Parallèlement à ses performances scéniques, Béatrice de La Boulaye construit une solide carrière à la télévision, qui va l’installer durablement dans le cœur des téléspectateurs. Depuis 2019, elle incarne la capitaine Gaëlle Crivelli dans la série à succès Tropiques Criminels. Aux côtés de Sonia Rolland, elle y joue un personnage libre et frondeur qui séduit un large public. Cette fiction policière, tournée en Martinique, constitue un véritable tremplin pour sa notoriété nationale.

Son talent ne se limite pas à ce rôle de premier plan. L’actrice multiplie en effet les apparitions dans des productions variées. Elle s’illustre notamment dans la série fantastique Les Revenants ou encore la fiction policière Marianne. Elle prête également sa voix au personnage de la série animée Lou !. Au cinéma, le public la retrouve dans des comédies populaires comme Épouse-moi mon pote ou plus récemment Le Larbin.

L’humour comme thérapie : le défi du seule-en-scène

Forte de ces expériences, la comédienne décide de relever un nouveau défi en lançant son tout premier seule-en-scène, intitulé Héroïnes — épopée d’une misogyne en thérapie. Dans ce spectacle piquant, elle explore avec dérision des figures féminines historiques ou fictives pour aborder la rivalité et les préjugés. Actuellement en tournée pour la saison 2026-2027, elle propose un voyage humoristique libérateur qui résonne fortement avec son propre parcours.

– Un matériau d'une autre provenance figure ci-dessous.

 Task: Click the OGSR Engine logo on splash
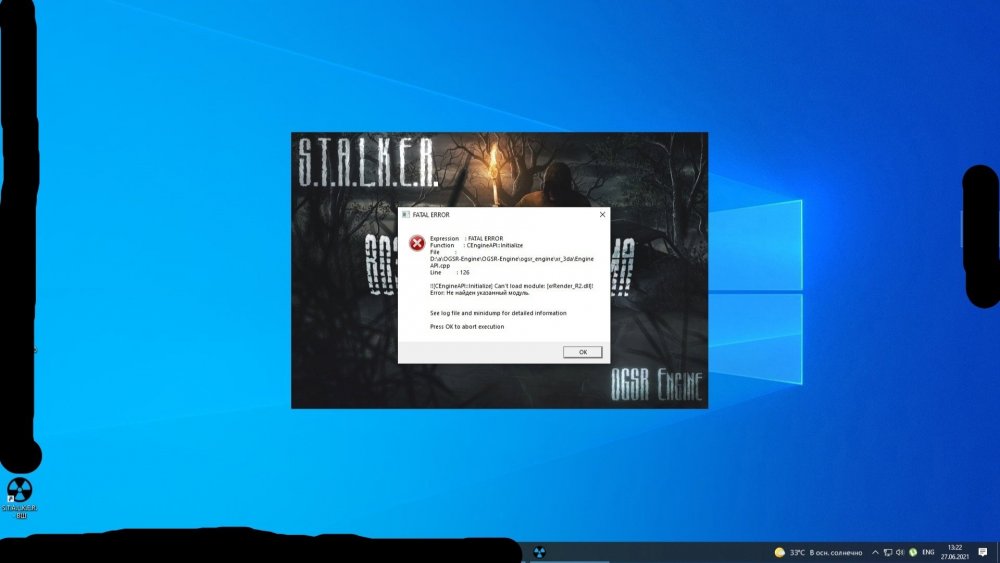click(657, 385)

Ce goût pour l’authenticité et le rire se retrouve également dans ses combats personnels les plus intimes. En octobre 2022, elle choisit de révéler publiquement avoir traversé un cancer du sein. Cette épreuve a nécessité une mastectomie, survenue juste avant le tournage de sa série phare. Pour briser les tabous, elle coécrit avec Bénédicte Voile l’ouvrage Mammo Mia, publié à l’automne 2025. Ce livre, mêlant humour et sincérité, témoigne de sa volonté de transformer les épreuves en vecteurs d’espoir.

La création collective et la mise en scène en héritage

Au-delà de son travail d’interprète, Béatrice de La Boulaye s’affirme comme une créatrice complète. Elle s’investit pleinement dans l’écriture et la mise en scène. Dès 2006, elle fonde le collectif La Bouée pour monter des œuvres ambitieuses comme une adaptation de L’Écume des jours de Boris Vian. Elle co-dirige également la troupe de la Comédie Presque Française, qui s’est fait une spécialité de détourner joyeusement les grands classiques littéraires.

Grâce à ce parcours foisonnant où le rire côtoie l’engagement, l’actrice démontre que la vulnérabilité peut devenir une force artistique majeure. En continuant de se réinventer sur scène et à l’écran, elle trace une voie inspirante pour toute une génération de créatrices.